Raw records
Start

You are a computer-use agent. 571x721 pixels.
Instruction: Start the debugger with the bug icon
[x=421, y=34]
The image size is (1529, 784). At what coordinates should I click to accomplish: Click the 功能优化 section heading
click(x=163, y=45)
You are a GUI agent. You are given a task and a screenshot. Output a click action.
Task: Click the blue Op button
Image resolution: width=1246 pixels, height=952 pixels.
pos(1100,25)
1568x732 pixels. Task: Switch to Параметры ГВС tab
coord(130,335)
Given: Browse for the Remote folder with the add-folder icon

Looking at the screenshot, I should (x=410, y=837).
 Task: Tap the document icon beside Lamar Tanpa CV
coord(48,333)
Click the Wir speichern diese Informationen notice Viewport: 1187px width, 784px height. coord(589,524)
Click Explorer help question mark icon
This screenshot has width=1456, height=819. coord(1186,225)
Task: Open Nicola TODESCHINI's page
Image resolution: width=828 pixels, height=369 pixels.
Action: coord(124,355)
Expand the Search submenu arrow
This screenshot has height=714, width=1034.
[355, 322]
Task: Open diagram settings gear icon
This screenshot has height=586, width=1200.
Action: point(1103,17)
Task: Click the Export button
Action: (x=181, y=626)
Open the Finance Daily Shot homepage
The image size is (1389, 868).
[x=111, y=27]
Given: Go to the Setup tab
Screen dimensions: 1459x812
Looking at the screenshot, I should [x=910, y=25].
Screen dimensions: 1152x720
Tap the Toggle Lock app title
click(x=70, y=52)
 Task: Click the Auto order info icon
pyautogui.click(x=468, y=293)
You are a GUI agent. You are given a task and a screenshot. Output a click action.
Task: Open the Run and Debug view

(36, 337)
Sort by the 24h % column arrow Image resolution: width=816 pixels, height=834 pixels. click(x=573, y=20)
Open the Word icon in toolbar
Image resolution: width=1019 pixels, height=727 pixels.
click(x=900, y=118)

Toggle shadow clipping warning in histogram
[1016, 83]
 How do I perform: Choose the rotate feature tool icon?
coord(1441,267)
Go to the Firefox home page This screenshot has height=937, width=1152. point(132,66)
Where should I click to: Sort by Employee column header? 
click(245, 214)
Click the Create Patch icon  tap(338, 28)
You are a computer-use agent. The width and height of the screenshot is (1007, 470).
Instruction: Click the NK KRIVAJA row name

End

# [Exercise prompt]
Scale the lines from the one containing "Open the Word icon in toolbar" through the last line, inclusive, and write them out again in full, requests included. Multiply every coordinate in the answers by 2.35 and round to whole numbers with halves going up, leaving all numbers in the requests and their format samples unchanged.

# [Reply to the task]
Open the Word icon in toolbar
Image resolution: width=1019 pixels, height=727 pixels.
click(x=2115, y=277)

Toggle shadow clipping warning in histogram
[2388, 195]
 How do I perform: Choose the rotate feature tool icon?
coord(3386,627)
Go to the Firefox home page This screenshot has height=937, width=1152. point(310,155)
Where should I click to: Sort by Employee column header? 
click(576, 503)
Click the Create Patch icon  tap(794, 66)
You are a computer-use agent. The width and height of the screenshot is (1007, 470).
Instruction: Click the NK KRIVAJA row name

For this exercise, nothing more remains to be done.